Collected data entries:
● ● ●
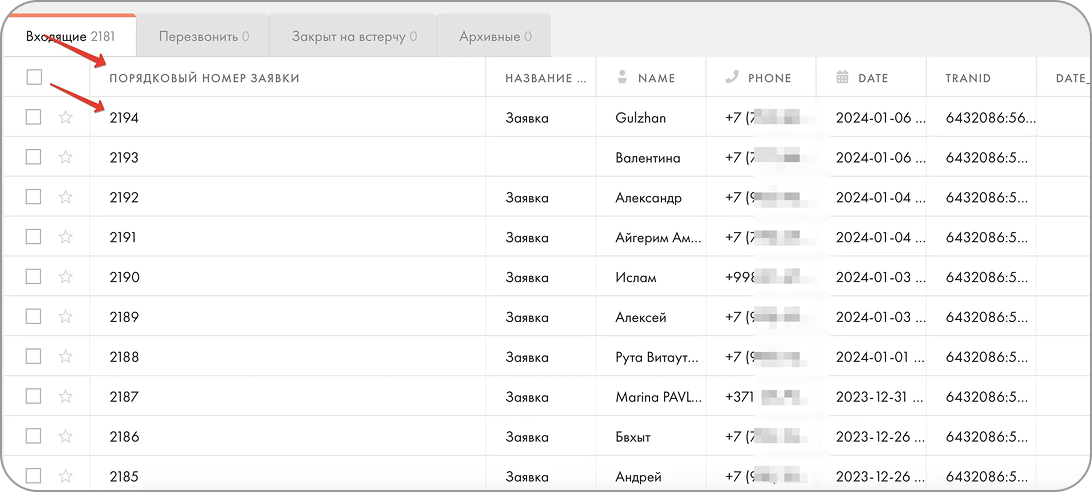Image resolution: width=1092 pixels, height=492 pixels.
Task: Switch to the Архивные tab
Action: (494, 37)
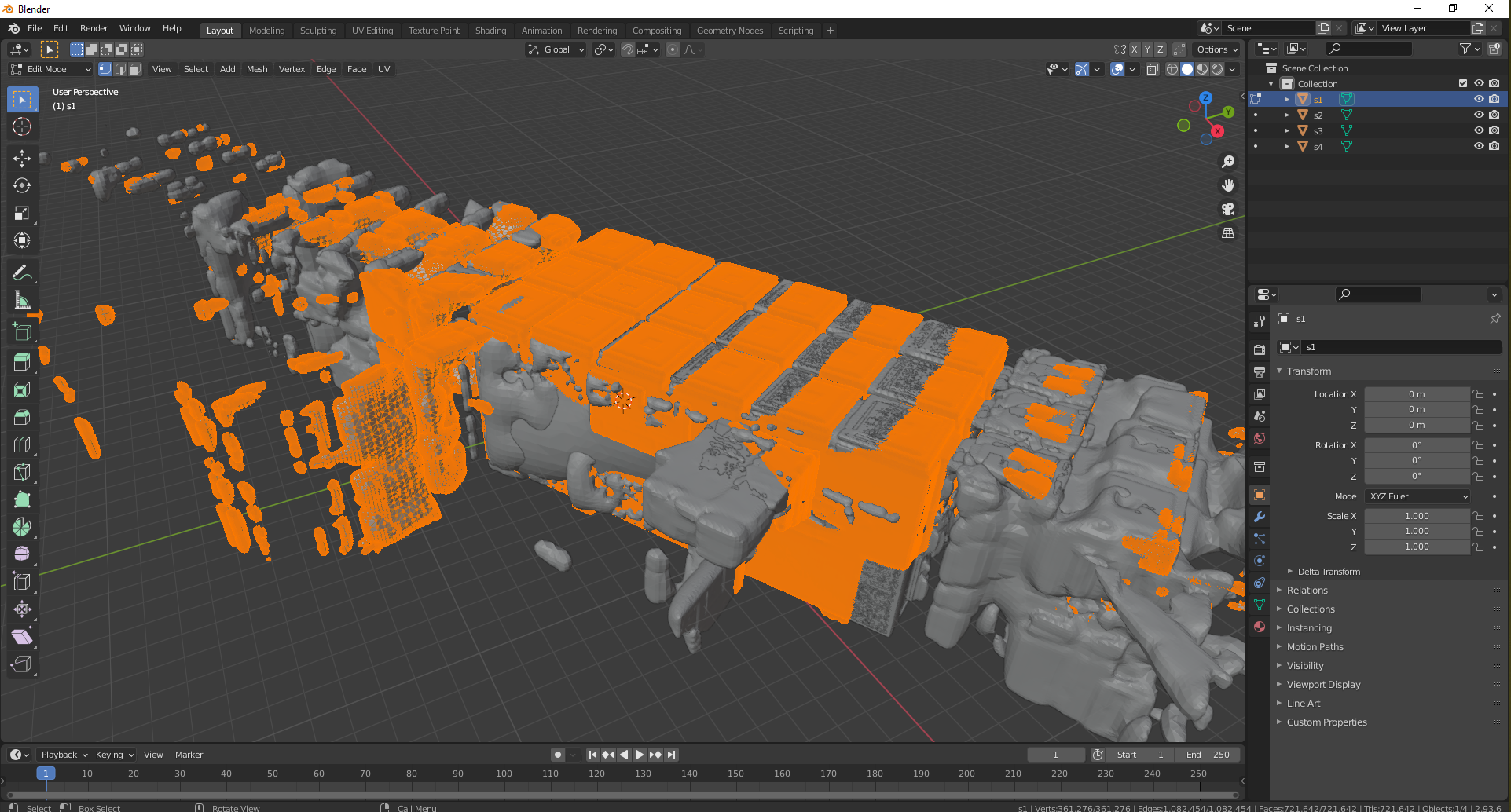Image resolution: width=1511 pixels, height=812 pixels.
Task: Activate the Scale tool
Action: 22,213
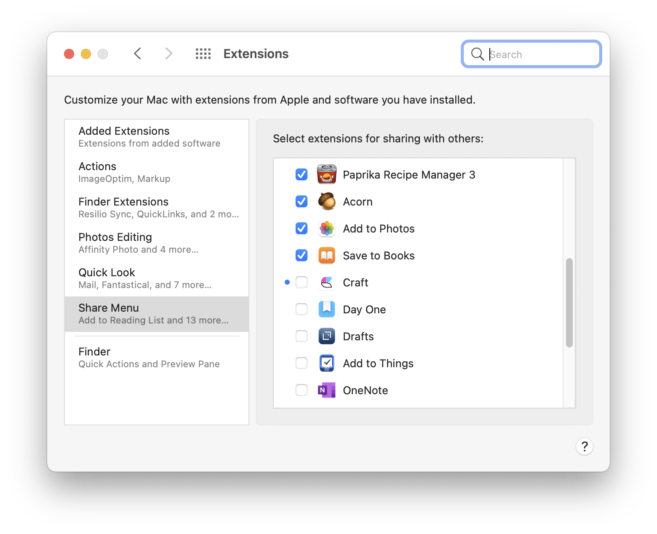
Task: Click the Paprika Recipe Manager 3 icon
Action: [326, 175]
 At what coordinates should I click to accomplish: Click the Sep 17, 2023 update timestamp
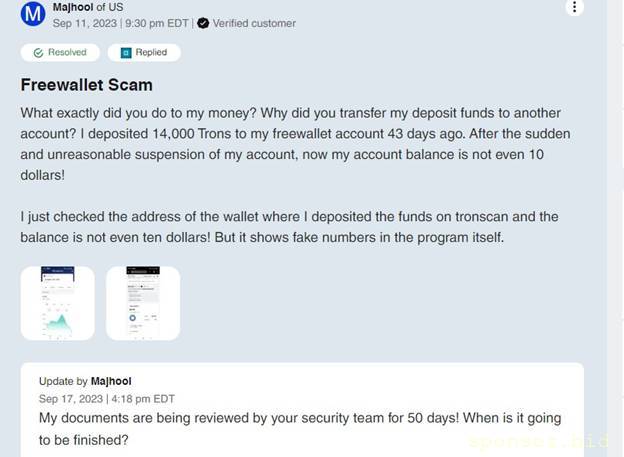coord(106,398)
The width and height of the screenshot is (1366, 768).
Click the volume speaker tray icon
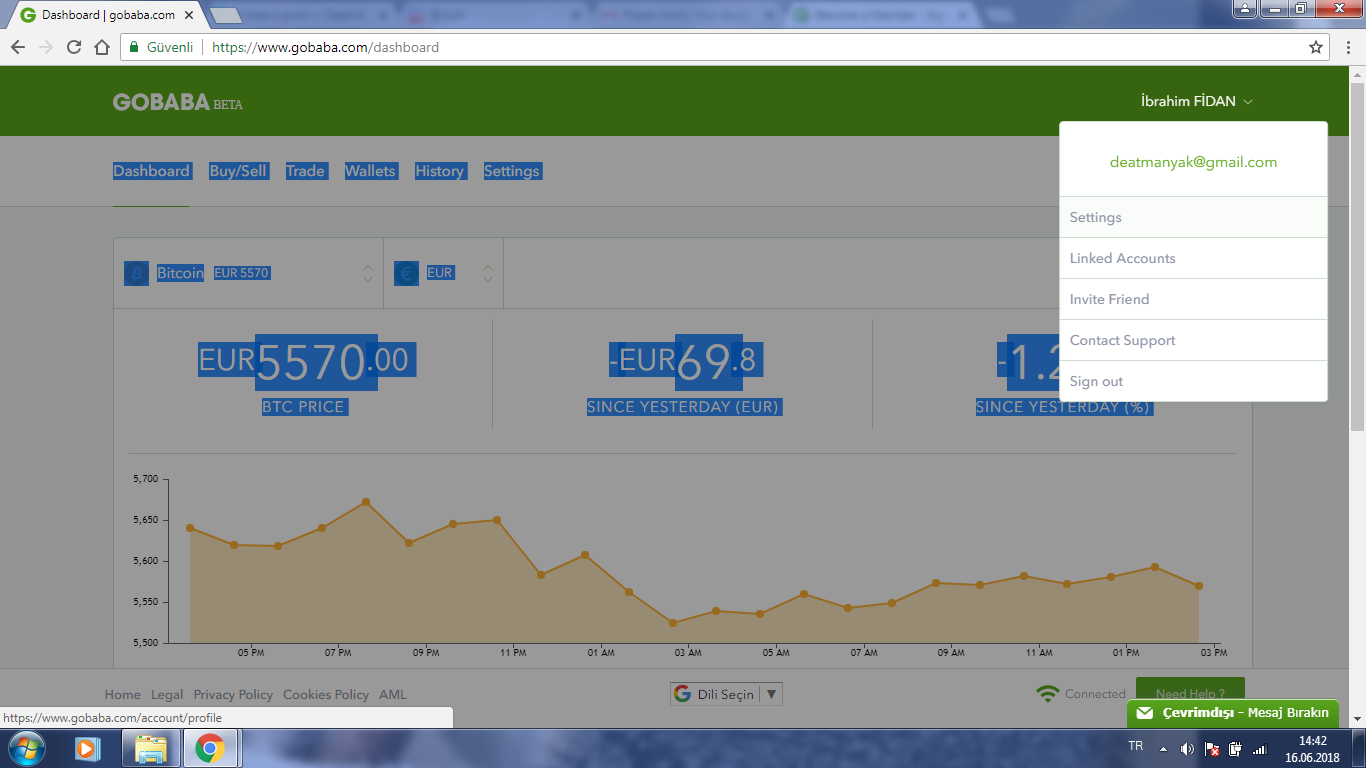(1187, 748)
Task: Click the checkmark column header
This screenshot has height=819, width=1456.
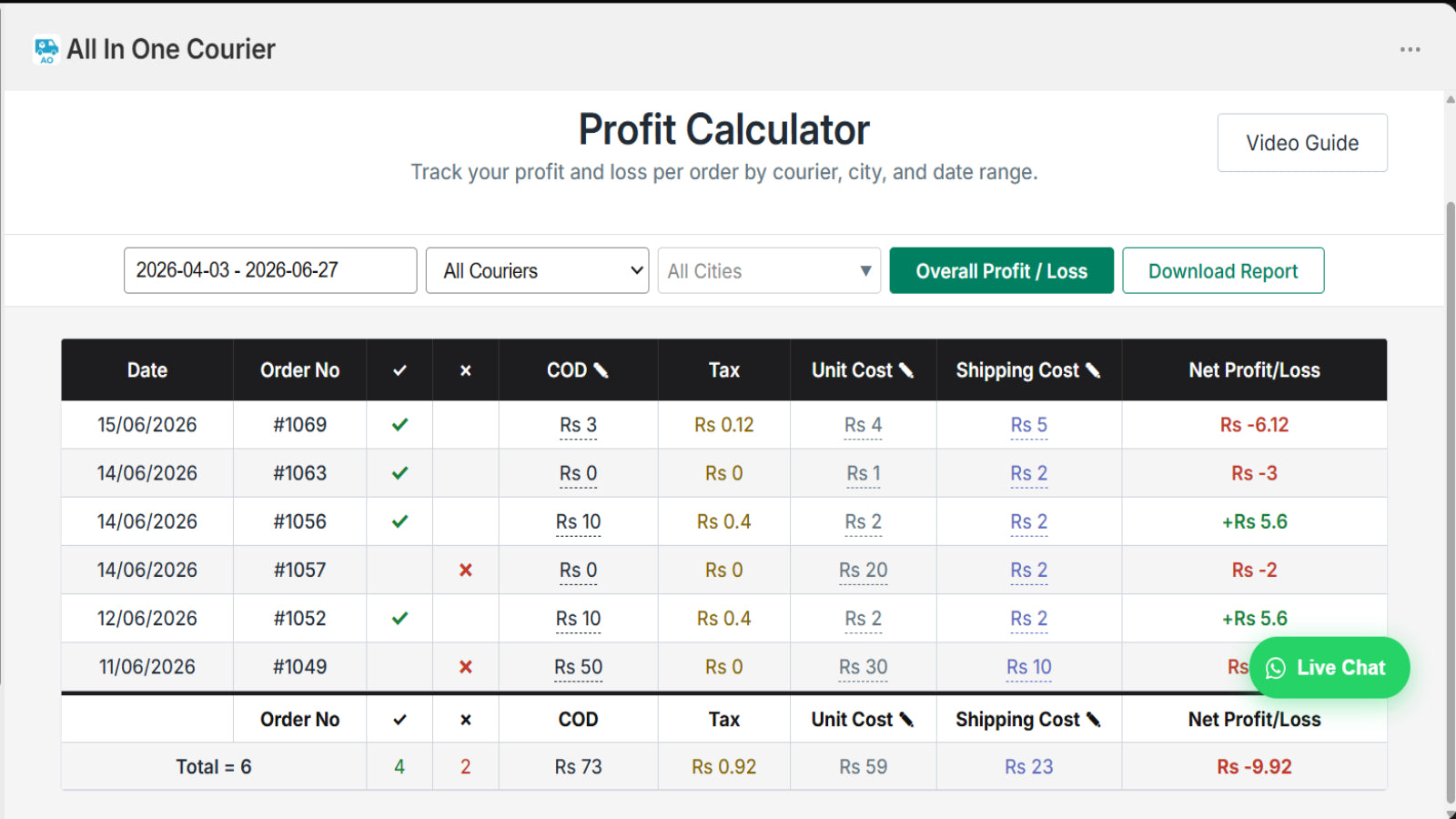Action: (x=399, y=370)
● ● ●
Work task:
The line that contains "Click the volume speaker tray icon" opens the part to copy, and the last line of the records closes it; set down those lines exactly, pictures excluded.

Answer for this exercise:
Click the volume speaker tray icon
(1187, 748)
Task: Click the checkmark column header
This screenshot has height=819, width=1456.
Action: (x=399, y=370)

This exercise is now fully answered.